Subj : Re: pthread problems: wake up a thread via pthread_cond_signal()
To   : comp.programming.threads
From : David Schwartz
Date : Sun Jan 02 2005 03:21 pm


>    for(i=0; i<2; i++){
>        in_err = pthread_create(&in_thr[i], NULL, (void *(*)(void
> *))thr1,    (void *)i);
>     if (in_err)
>         exit (1);
>    }
>
>    out_err = pthread_create(&out_t2, NULL, (void *(*)(void *))thr2,
> NULL);
>    if (out_err)
>        exit (1);
>
>
>    return (0);
> }

    You fall off the end of 'main'. You need to join all your threads.
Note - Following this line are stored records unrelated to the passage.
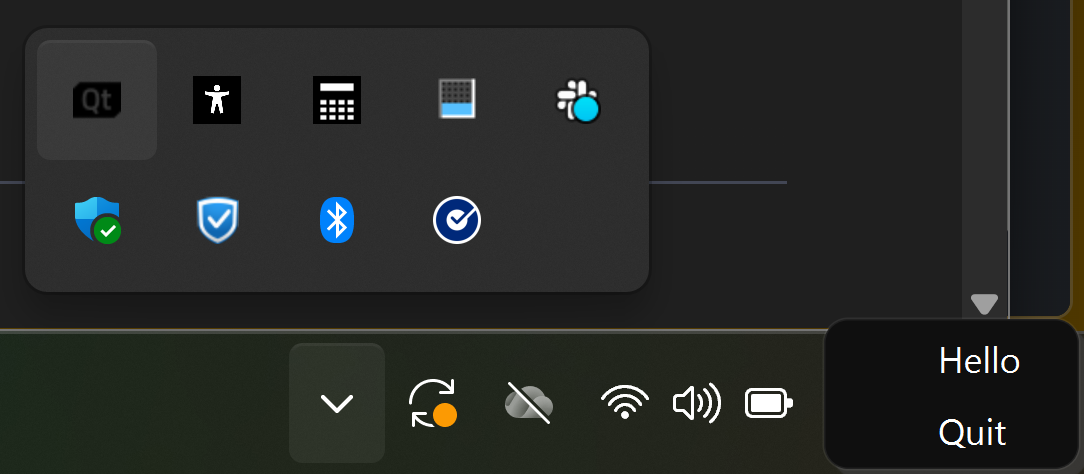
Task: Select Hello in the context menu
Action: tap(979, 361)
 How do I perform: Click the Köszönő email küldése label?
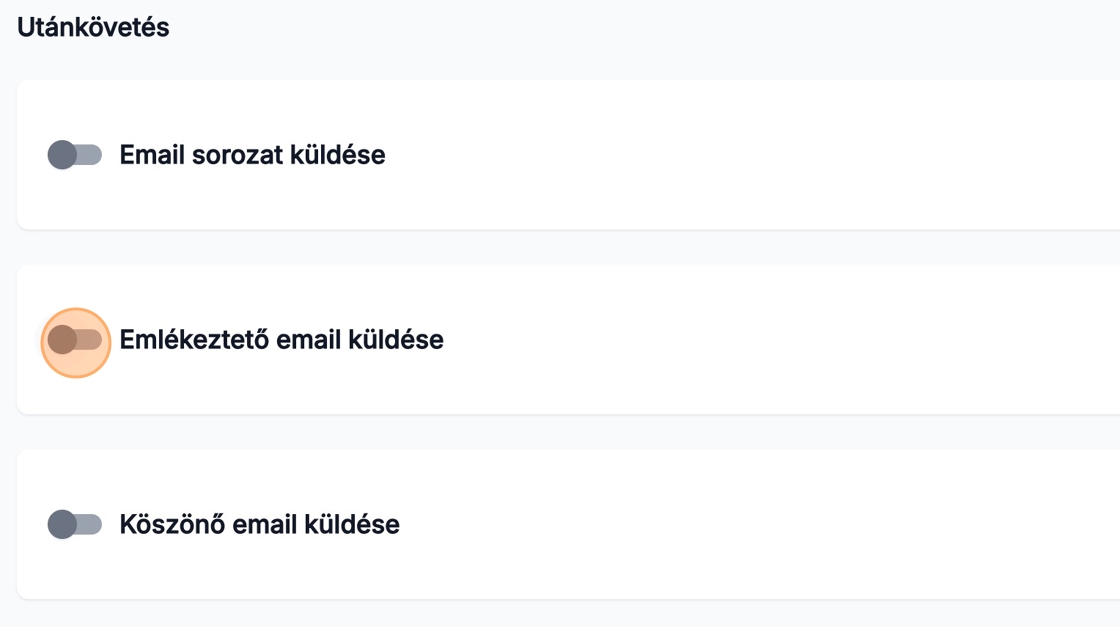[259, 524]
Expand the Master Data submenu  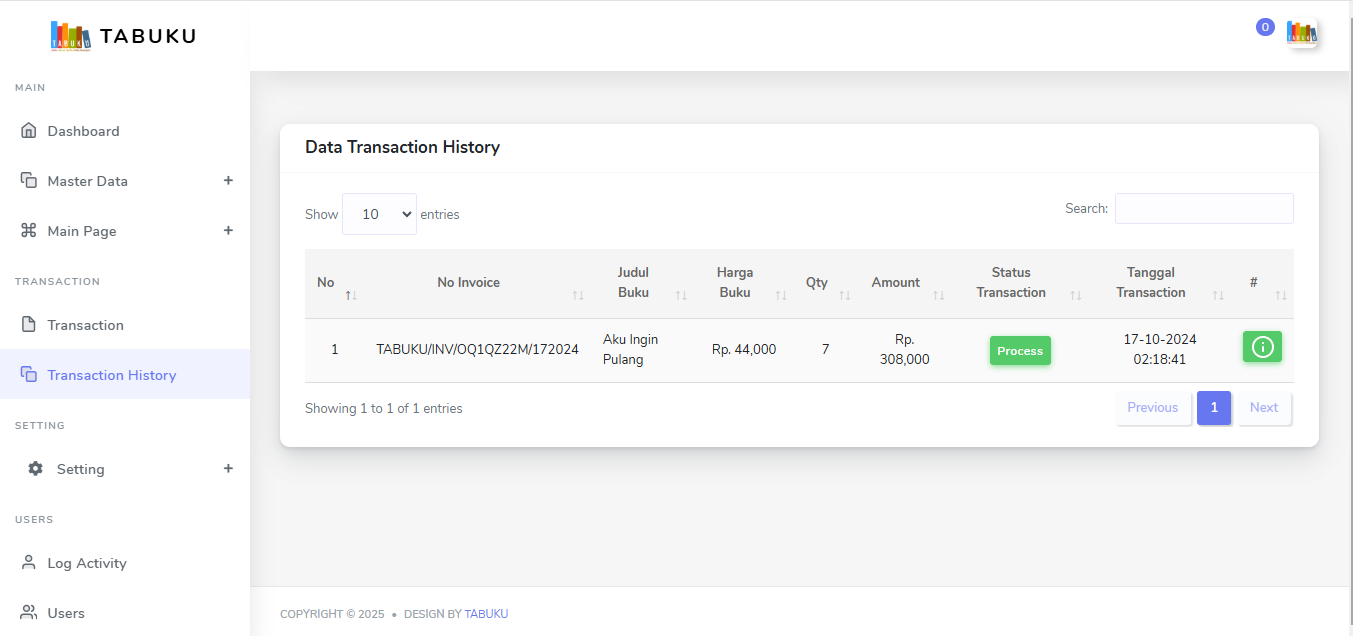click(x=228, y=181)
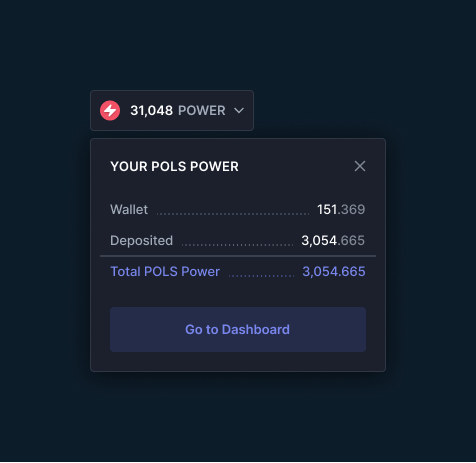Click the YOUR POLS POWER heading

[x=174, y=166]

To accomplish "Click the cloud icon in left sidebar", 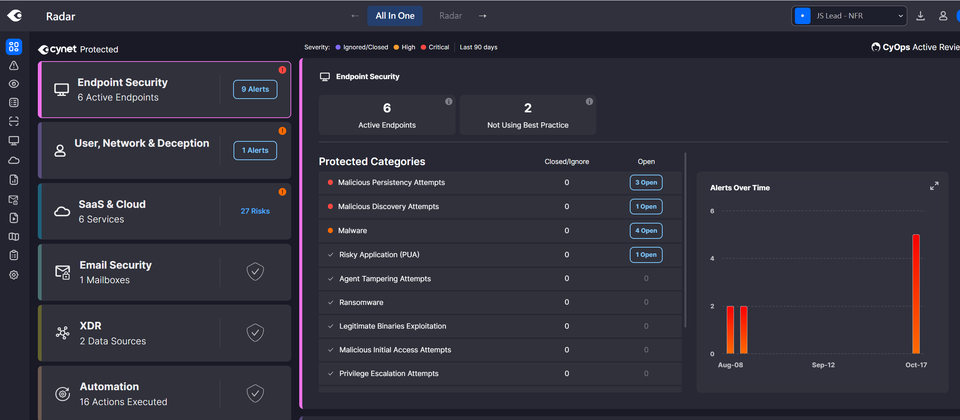I will [14, 160].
>       pthread_mutex_lock(&lock[id]);
>
>       if(status[id] == 1){
>        printf("wait %i\n", id);
>        pthread_cond_wait(&in_turn[id], &lock[id]);
>       }
>
>
>     pthread_mutex_lock(&status_lock);
>        work[id] = 1;
>     pthread_mutex_unlock(&status_lock);

    Notice that 'work[id]' can only be set to '1' by a thread that holds the 
'lock[id]' mutex.

>        pthread_mutex_lock(&lock[i]);
>
>        printf("---- write data from thread %i ---\n", i);
>
>    pthread_mutex_lock(&status_lock);
>        status[i] = 0;
>        pthread_mutex_unlock(&status_lock);
>
>  printf("(int)status[i] %i\n", status[i]);
>   printf("(int)work[i] %i\n", work[i]);
>
>
>    while((int)work[i] != 1){
>     pthread_cond_signal(&in_turn[i]);
>     printf("## signal to thread %i\n", i);
>    }

    So how is another thread going to set 'work[i]' to 1? It would have to 
hold the 'lock[i]' mutex, and *this* thread holds that mutex.

    DS

.